/earnpark_old
illokratamus
·
a year ago
Understanding APR and APY in DeFi and Crypto
APY and APR are two terms commonly encountered in decentralized finance (DeFi) products. The main difference between APY (annual percentage yield) and APR (annual percentage rate) lies in the consideration of compound interest.
APR represents the interest rate earned or paid over one year without compounding. For example, if you have $10,000 in a savings account with a 20% APR, you would earn $2,000 in interest after one year, resulting in a total of $12,000.
On the other hand, APY incorporates compound interest, meaning that the interest is earned on the previous interest. This can significantly affect the returns over time. For instance, if the same $10,000 deposit with a 20% APR is compounded monthly, the APY would be approximately 21.94%, resulting in a total of $12,194 after one year. With daily compounding, the APY would be around 22.13%, leading to a total of $12,213.
APY is a more dynamic metric that changes based on the frequency of compounding, while APR remains a fixed yearly rate. It's important to note that the interest earned varies according to the compounding frequency, with more frequent compounding yielding higher interest.
When comparing interest rates, it's crucial to use the same term for comparison. This is particularly relevant in DeFi and crypto products, where APR and APY may be used. To accurately compare different products, convert the rates to the same metric. Additionally, consider the compounding periods to ensure an accurate assessment of the potential interest earned.

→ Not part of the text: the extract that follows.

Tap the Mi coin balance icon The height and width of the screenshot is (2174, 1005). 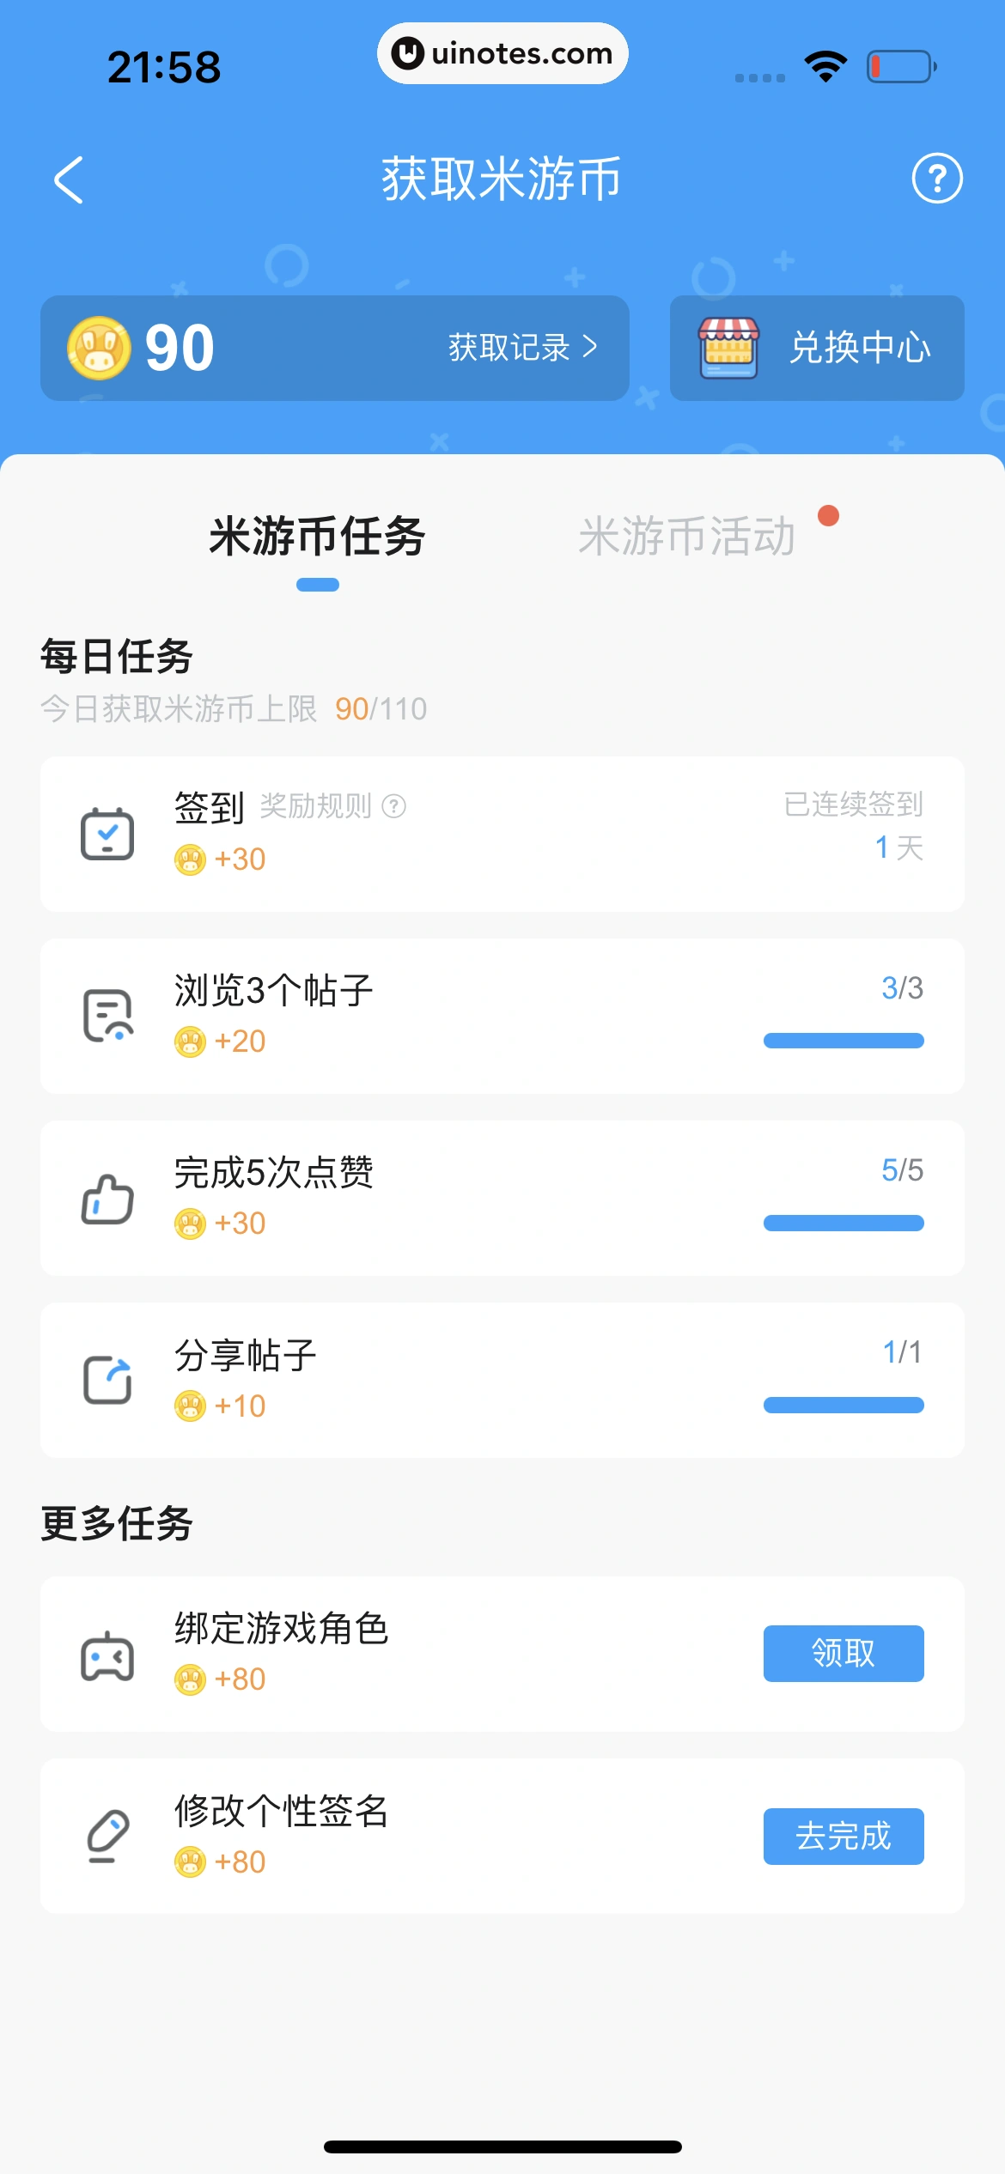[x=99, y=348]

Furthermore, when dealing with crypto products, it's essential to understand the context of APY. In some cases, APY may refer to the rewards earned in cryptocurrency rather than the actual or predicted returns in fiat currency. Given the volatility of crypto asset prices, the value of your investment may fluctuate. Review the product terms and conditions carefully to understand the risks involved and the specific meaning of APY in that context.
In summary, APY incorporates compound interest and is a more complex metric compared to APR. When calculating interest, always verify which rate you are considering to accurately determine the potential returns.